In a survey from Consumers for Quality Care, 80% of respondents agreed health care costs continue to rise each year, and 57% of voters said they're specifically worried about out-of-pocket costs.
Joelle Abramowitz, co-director of the Michigan Federal Statistical Research Data Center, part of the Institute for Social Research at the University of Michigan, said patients are more likely to skip or delay routine medical care when premiums and deductibles are too high.
"Having coverage literally saves people's lives," Abramowitz asserted. "Even if you're not sick today you could be sick tomorrow. And people don't seek preventative care; they don't seek care when they need it, because of cost, if they don't have coverage. And we've seen that."

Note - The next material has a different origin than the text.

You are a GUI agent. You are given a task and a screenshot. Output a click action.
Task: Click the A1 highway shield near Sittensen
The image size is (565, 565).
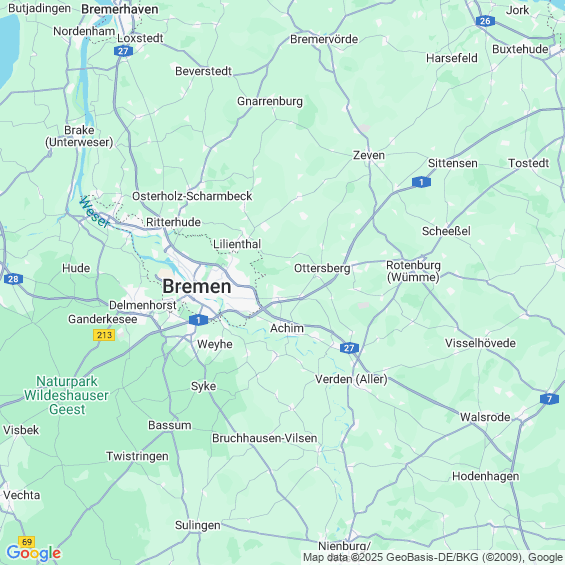421,182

Jason Resendez, a board member of the group Consumers for Quality Care, explained 67% of those surveyed want Congress to prioritize controlling health care costs, but he pointed out patients are often not included in the public policy debate.
"Research like this is critical to be able to really look at how patients are being affected by these policies," Resendez contended. "Particularly during unprecedented times, like we're in now, and then prioritizing the patient and consumer voice when it comes to policy development."
Resendez added along with addressing barriers like rising health care costs, improving access is also important. For example, 69% of those surveyed said they are likely to use telehealth services after the pandemic.
"Telehealth gives you the ability to engage with a neurologist in a neurology desert, for example," Resendez observed. "The same thing can be said when it comes to being able to receive care from a culturally competent provider. Telehealth offers that."
And while most surveyed want health care system reforms, a majority also agreed any changes need to be made carefully as the nation emerges from the pandemic.